Copying rule for the data below: take the line containing "Task: Select October 15 on the calendar" and every line after it to the end, exactly, and drop all pictures.
====
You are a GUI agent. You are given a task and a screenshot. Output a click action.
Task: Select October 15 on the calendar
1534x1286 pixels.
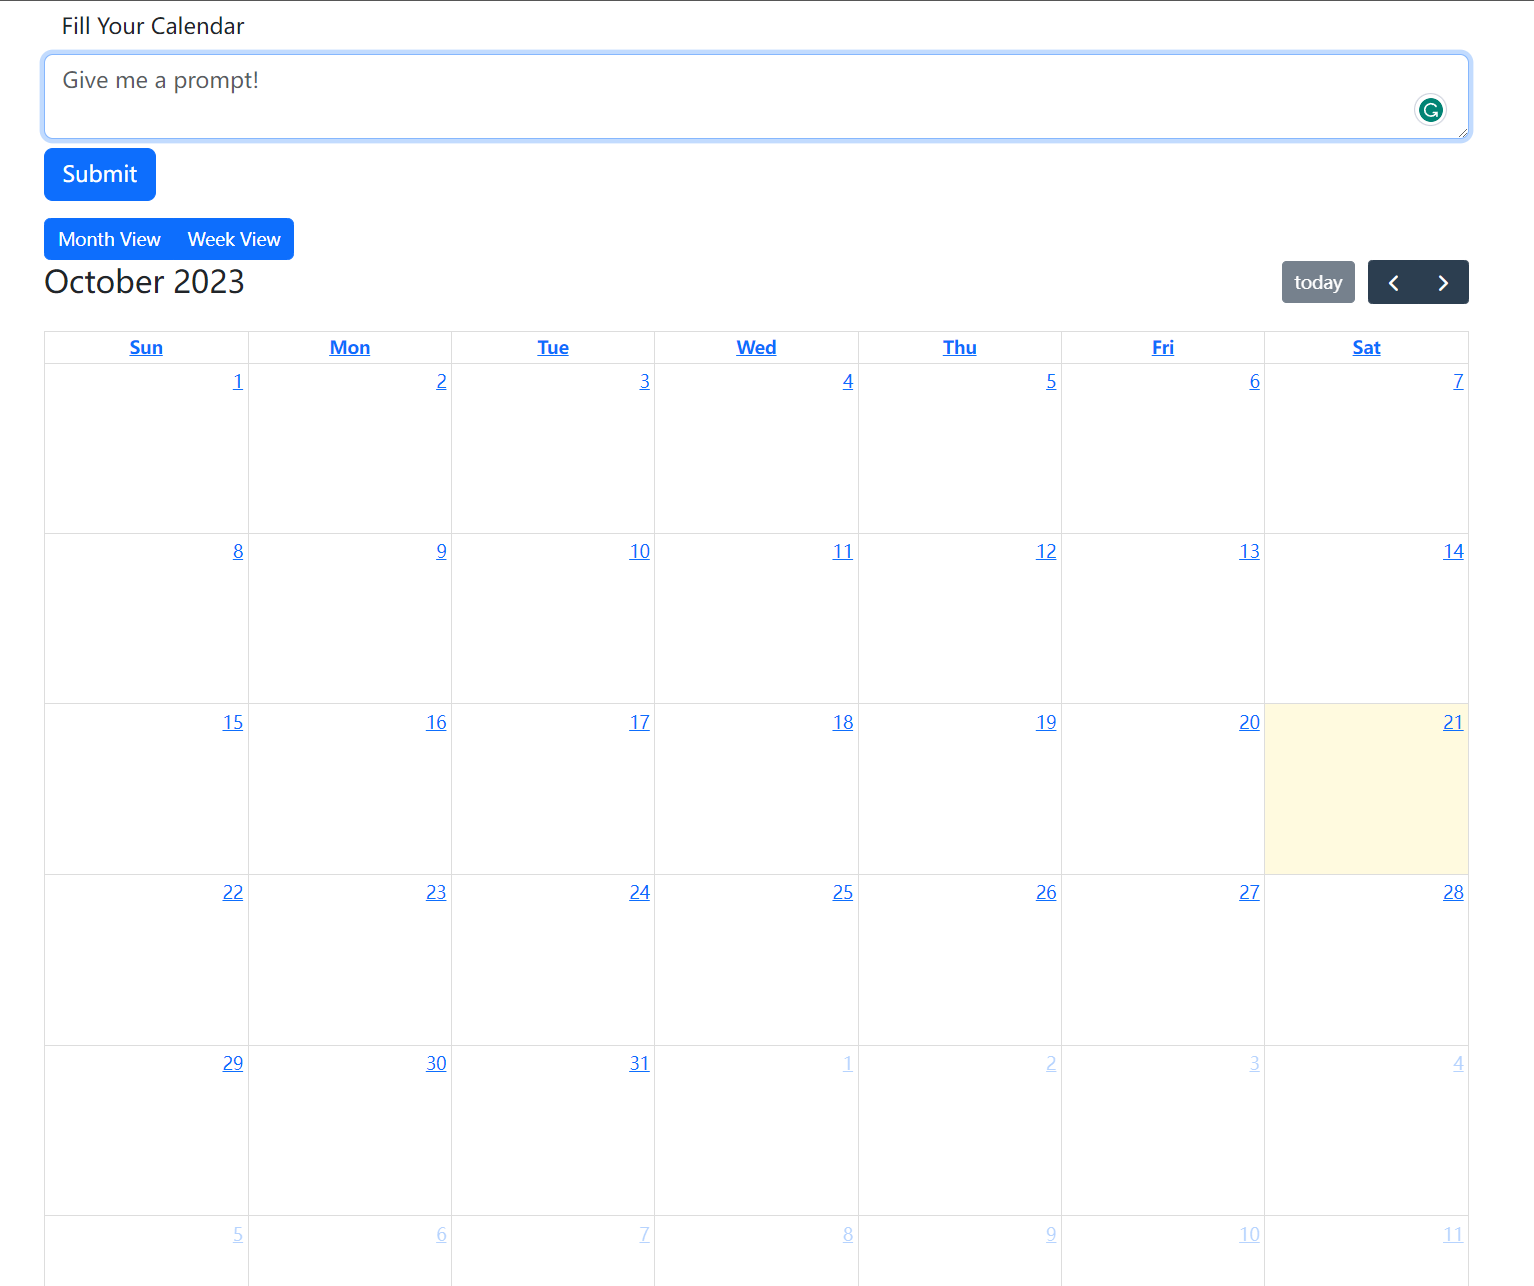(x=232, y=722)
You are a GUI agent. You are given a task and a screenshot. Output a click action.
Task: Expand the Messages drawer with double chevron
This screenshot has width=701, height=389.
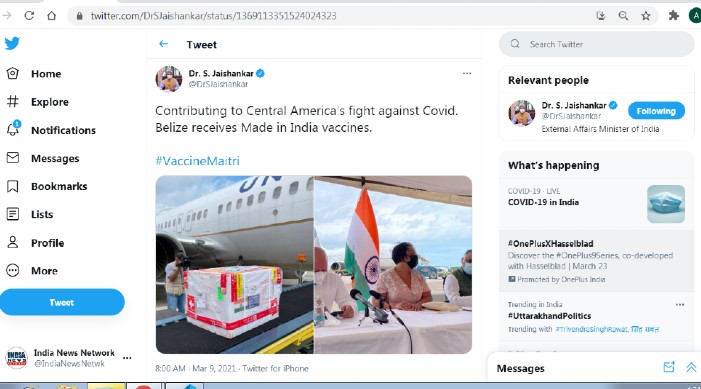(x=691, y=368)
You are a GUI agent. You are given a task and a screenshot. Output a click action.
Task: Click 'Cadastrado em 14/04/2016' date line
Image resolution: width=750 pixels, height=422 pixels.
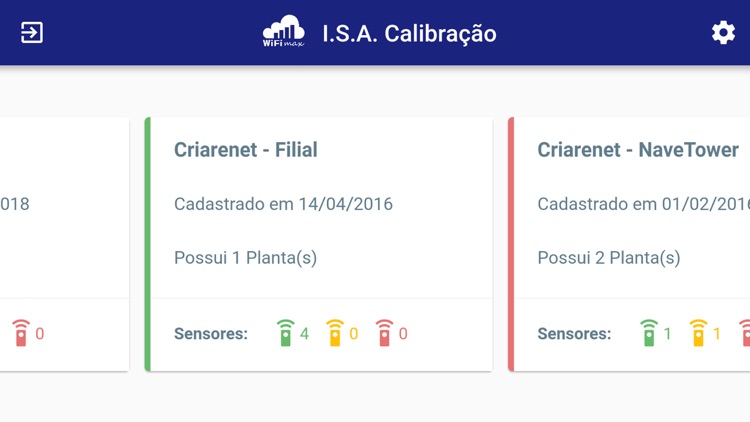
====
Solution for this exercise ->
Task: Select October 15 on the calendar
1534x1286 pixels.
(x=232, y=722)
You are a GUI agent. You are given a task and a screenshot. Output a click action.
Task: Expand the Messages drawer with double chevron
This screenshot has width=701, height=389.
(x=691, y=368)
You are a GUI agent. You are given a task and a screenshot. Output a click action.
Task: Click 'Cadastrado em 14/04/2016' date line
Image resolution: width=750 pixels, height=422 pixels.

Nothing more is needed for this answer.